The best way to design one-to-many relationship with null value

database-design

What is the best way to design one-to-many relationship with nullable FK?

I have two tables:

TableA:
  Id PK
  Name 

TableB:
  Id PK
  TableARef FK
  Name

TableB has reference to TableA but this reference can be null. What is the best way to design that? I want to avoid nulls in my database (or maybe I shouldn't). It is a good practise to add join table to one-to-many relationship? Like this:

TableA_TableB:
  Id PK
  TableARef FK
  TableBRef FK

I know that in many-to-many is a good solution but I couldn't find enough data about this solution in one-to-many relationship.

Best Answer

I would not model a one->many relationship as a many<->many one, with a junction table as you describe, because you are allowing more in your data model than the system it is modelling. You will need to add extra constraints, either in the DB if possible or other application layers, to enforce the more limited relationship and/or add code to detect and deal with breaches of this constraint that happen due to bugs.

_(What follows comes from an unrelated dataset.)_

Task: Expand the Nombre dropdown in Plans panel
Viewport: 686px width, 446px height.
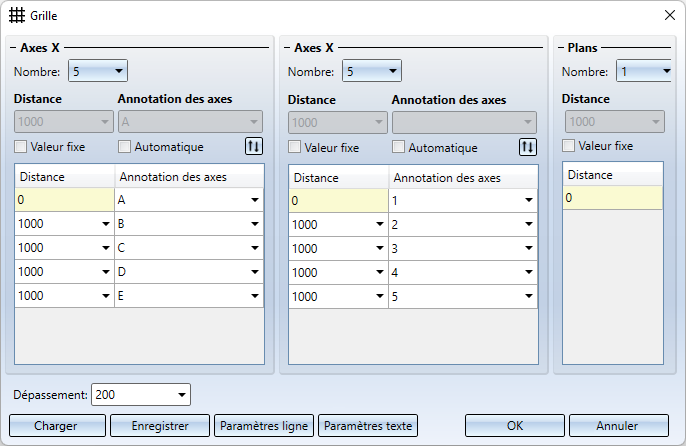Action: pos(665,71)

Is there a particular reason you want to disallow NULLs for a value that seems to naturally call for them?

If so then you could create "partial junction table" or "extension table" (I'm making that terminology up, I don't know off the top of my head if this is a pattern that has a commonly accepted name):

TableA_TableB:
TableARef FK, NOT NULL
TableBRef FK, PK

this way the FK ensures that you have a one->many relationship as each ID from TableB can only appear once while rows from table A can be referred to by many entities in TableB. The empty condition then becomes that the row does not exist. This avoids the NULL needing to be "stored" but you now have an extra table to join in every time you need to use this field.

If you want to have a surrogate key as your PK, as in the example in the question, then the definition becomes:

TableA_TableB:
Id        PK
TableARef FK, NOT NULL
TableBRef FK, UNIQUE

though that would be wasteful IMO unless you think that you might in later revisions change the relationship to be many<->many where it is valid for the same two entities can relate to each other more than once.